While pondering about what to get for Googool (my son, aka Advay) at an airport duty free shop, noticed the spinning sensation neatly stacked over one another on the store shelf and thought might as well fulfill the boy’s long-pending toy request.

And being the father that I am, ended up playing with the new toy. In my defence, a fidget spinner is actually hard to resist.

Animated GIF of a fidget spinner
(Image: Soumyadip Choudhury)

Aimlessly spinning the ball-bearing plaything, my memory cut back to the spinning ball-bearing wheels of a shaky home-made cart rolling down a steep slope at Lower Mawprem that led leading to the graveyards – Christian on the left and Muslim to the right. And the stairs that divided them was the path to the Hindu crematorium up the hill.

Ball bearing cart
(Original photo by Paul Keller/Flickr; edited by Soumyadip Choudhury; CC BY 2.0)

Lower Mawprem in the 1980s was a middle-class locality of Shillong whose fringes are marked by two beautiful waterfalls – Bishop Falls and Beadon Falls. As Mumbai has its East-West divisions of localities depending on which side of the railway track they fall in, Shillong’s localities are often divided into Upper and Lower, based on their relative altitude. Usually a stream marks the border.

While Upper Mawprem had a large Nepali population (along with its neighbouring localities of Barapather and Jhalupara. Jhalupara is home to what is arguably the best momo in Shillong), Lower Mawprem, in which I spent the first 12 years of my life, had a mix of small-time Bengali merchants (running small businesses at Bara Bazar, the city’s biggest market), lower and middle level central government employees (like my father), a sprinkling of Nepali, Bihari, Marwari, Punjabi and Sindhi population along with a sizeable number of Khasis, the indigenous tribals.

Given its heady mix of communities and proximity to Khasi-dominated localities, Lower Mawprem has been a flashpoint of Shillong’s decades old Khasi-non-tribal communal tension and also a regular target of marauding mobs ever since the first major riot in 1979.

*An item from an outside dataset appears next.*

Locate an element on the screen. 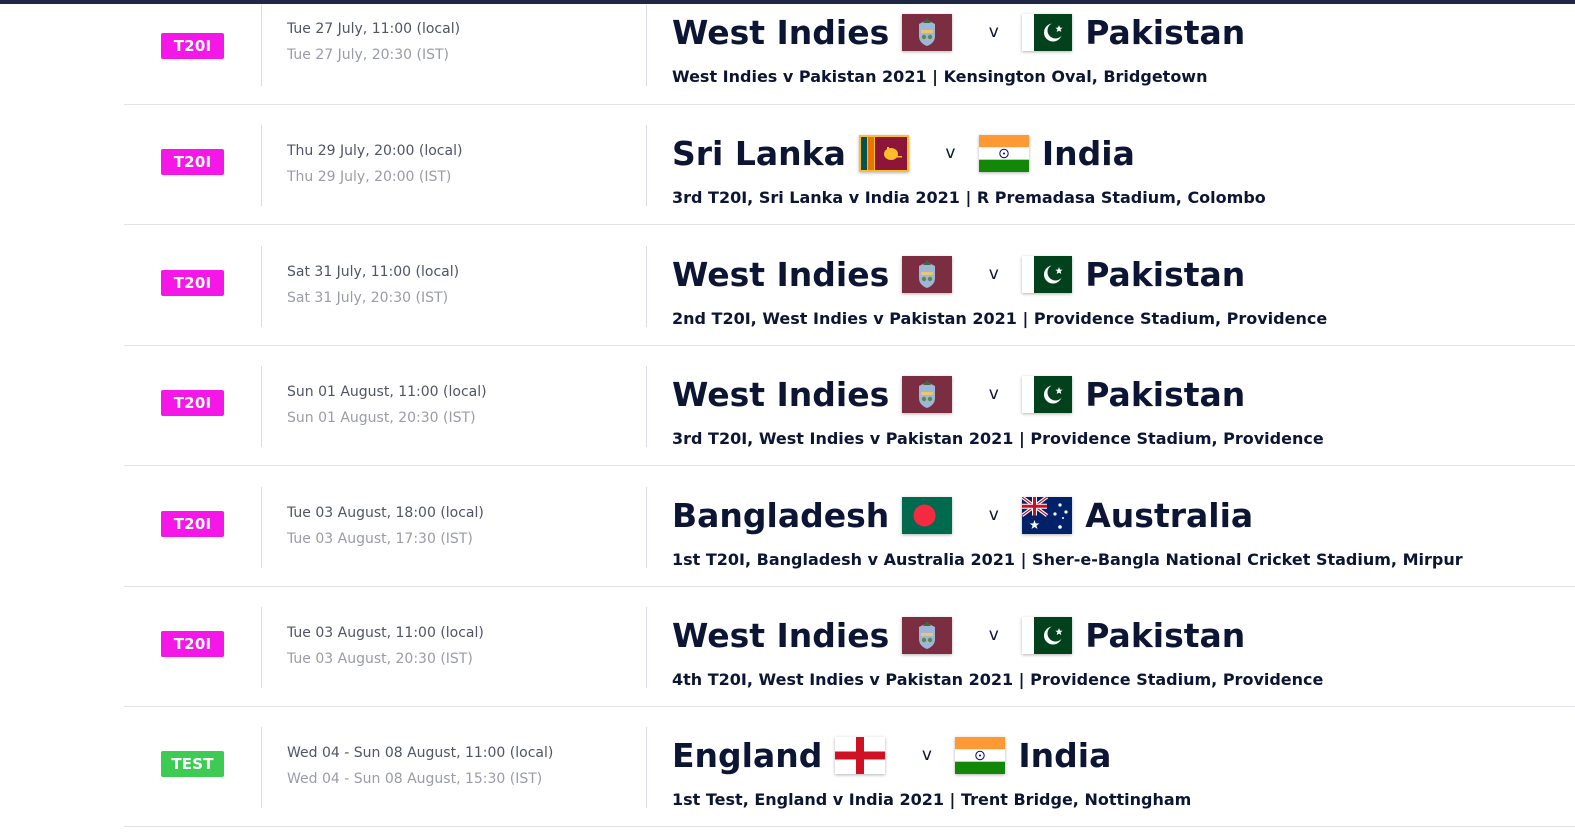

The mobs were Khasi, with the exception of one in 1991 when a non-tribal crowd at the funeral procession of two traders, who were stabbed to death at Bara Bazar, turned violent. The repercussion was intense and we (along with many other non-tribal families) were forced to shift to safer localities (meaning one with a bigger non-tribal population).

The new locality Laban, is the city’s oldest and was a little snotty. Kids I got to play with didn’t make ball bearing carts, perhaps because many had bicycles (a luxury in the hills). However, in the relatively bicycle-free Lower Mawprem, a ramshackle cart with three ball bearing wheels – one at the front (that was steerable with the feet) and two at the back was the ultimate thrill.

As some of the population was involved in the business of automobile repair, the supply of discarded ball bearings was steady. There was also a rudimentary brake, essentially a moveable stick held in place with a nail that could be turned to touch the ground and the friction usually bought a racing cart to halt, occasionally with the occupant(s) tumbling out.

One push and you slide in top-speed down the slope. The ball bearings making a distinctive churring noise. The steeper the incline the more exciting it was. And that road to the graveyards was at a steep angle. Climbing up back again with the cart in tow was the only part we didn’t like much.

Such carts were not only fun but also utilitarian – to transport water (another luxury in rain-drenched but water scarce city) or gas cylinders. Though the carts meant for such business purposes were designed different.

Ball bearing cart transporting gas cylinders
A ball-bearing cart to transport gas cylinders in Shillong. Photographed on November 19, 2005 by Soumyadip Choudhury)

I dreamt of someday organising a professional ball-bearing cart race on the long slope from the top of the hump of the Camel Back Road adjoining the Raj Bhawan to the Polo Grounds. Essentially the stretch of the route that we danced along on foot after alighting from the trucks carrying the Durga idols for immersion every Bijoya Dashami.

And as the horses had long stopped running at the Polo Grounds, I also wanted to race of the pony carts, that were common in the city during my growing up days.

As I fell  asleep with the fidget spinner whirring between my fingers, in a dream I saw Googool shrieking with joy as his ball-bearing cart rolled down the hill road.